» Work to be completed
Can you edit the records below by replacing "screenshot" with "capture" and leaving all other wording unchanged? Give every record back without the pictures.

* START Entries supplied *

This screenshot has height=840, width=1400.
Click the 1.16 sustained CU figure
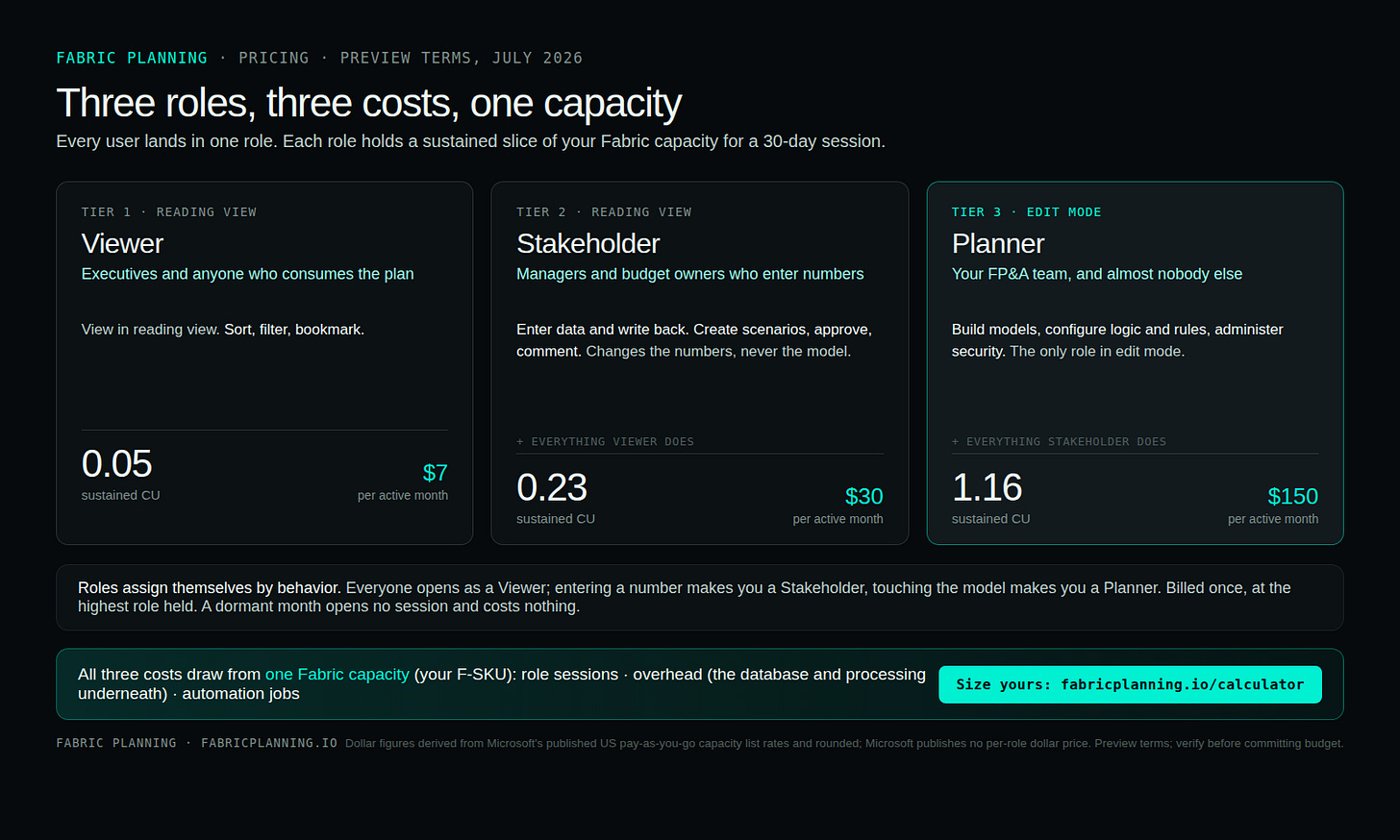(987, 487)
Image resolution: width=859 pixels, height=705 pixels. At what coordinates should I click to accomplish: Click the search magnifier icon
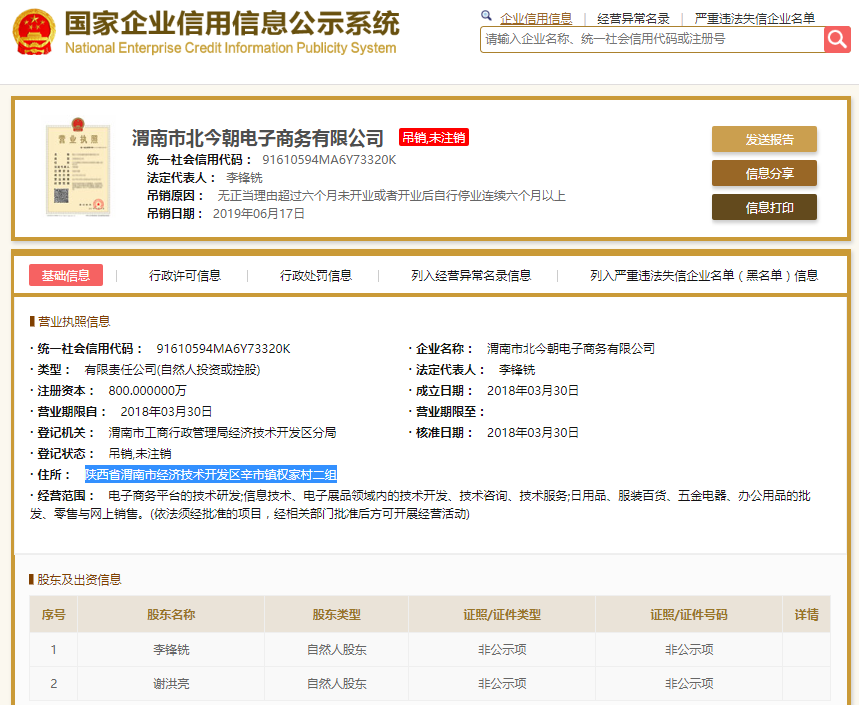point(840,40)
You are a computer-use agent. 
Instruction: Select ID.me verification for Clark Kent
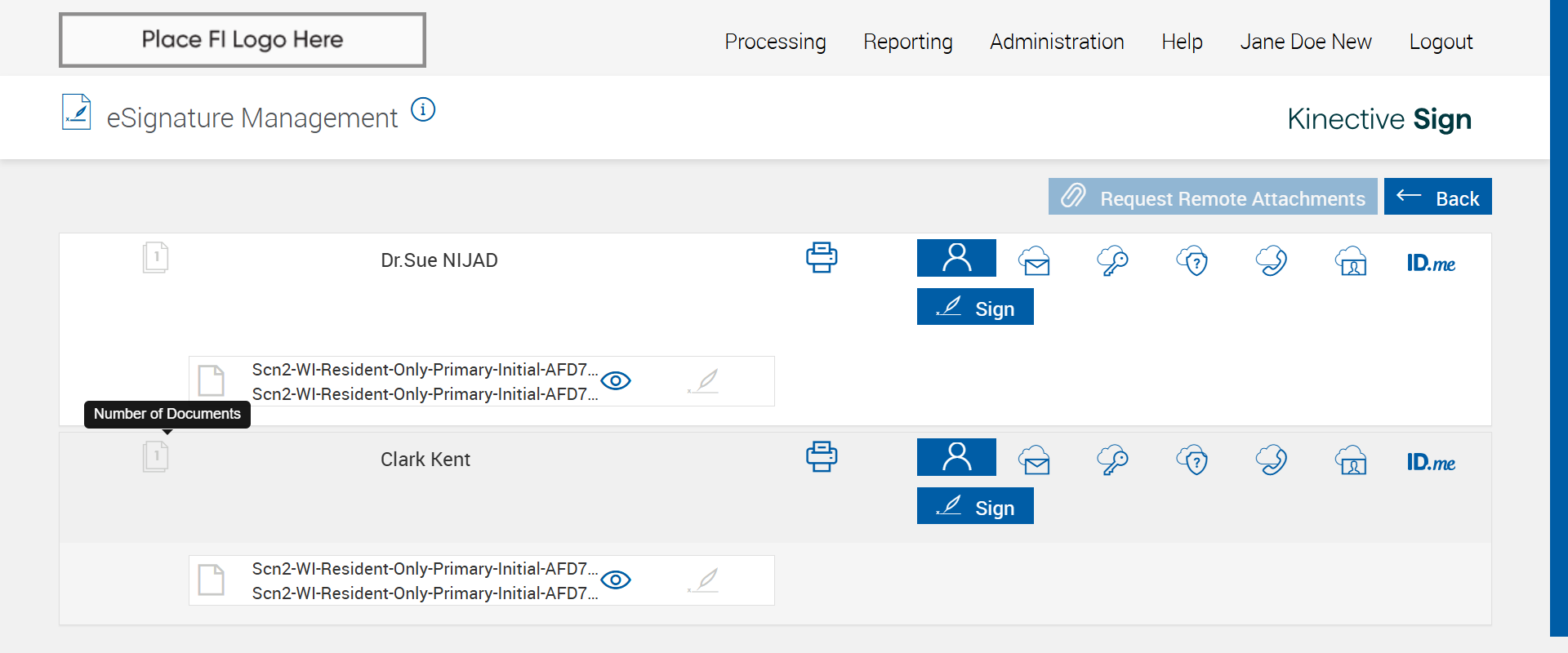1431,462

* END Entries supplied *

» Result of this task
This capture has height=840, width=1400.
Click the 1.16 sustained CU figure
(987, 487)
Image resolution: width=859 pixels, height=705 pixels. At what coordinates should I click to accomplish: Click the search magnifier icon
point(840,40)
You are a computer-use agent. 
Instruction: Select ID.me verification for Clark Kent
1431,462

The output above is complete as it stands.